FIG 6 .

RNAi pathways limit replication of RVFV in A. aegypti and D. melanogaster cells. (A and B) Impact of Ago2 knockdown on replication of RVFV rMP12delNSs:hRen in Aag2 cells (A) or D. melanogaster S2 cells (B). Knockdown of Ago2 was induced by transfection of dsRNA targeting the corresponding sequence (A. aegypti dsAgo2 in panel A or D. melanogaster dsDmAgo2 in panel B). Cells transfected with dsRNA targeting eGFP (dsCon) were used as controls. Viral replication was measured in dsAgo2-treated Aag2 and S2 cells by luciferase assay; values were normalized against the respective dsCon-treated cells. (A) The graph presents means and standard errors of results from five independent experiments performed in triplicate. (B) The graph presents means and standard errors of results from four independent experiments, each performed in sextuplicate.
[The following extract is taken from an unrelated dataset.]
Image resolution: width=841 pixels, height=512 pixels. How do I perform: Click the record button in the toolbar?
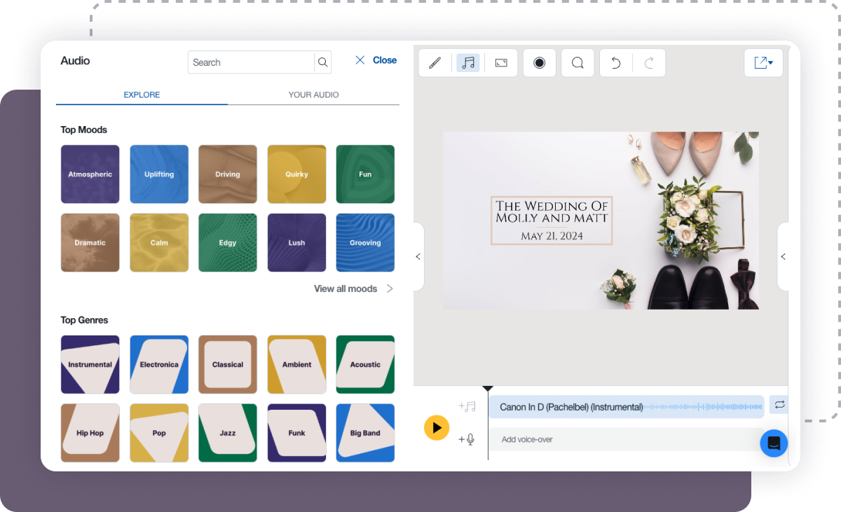coord(539,62)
Statistical analysis was performed using the t test. *, P < 0.05. (C) Impact of Piwi4, Piwi5, Piwi6, and Ago3 knockdown on replication of RVFV rMP12delNSs:hRen in Aag2 cells. Knockdown of Piwi4, Piwi5, Piwi6, and Ago3 was induced by transfection of dsRNA targeting the corresponding sequence, and dsRNA targeting eGFP (dsCon) was used as a control. Viral replication in dsPiwi4-, dsPiwi5-, dsPiwi6-, and dsAgo3-treated cells as measured by luciferase assay was normalized against that in control (dsCon-treated) cells. The panel represents mean values and standard errors of results from five independent experiments performed in triplicate. Statistical analysis was performed using the t test. *, P < 0.05.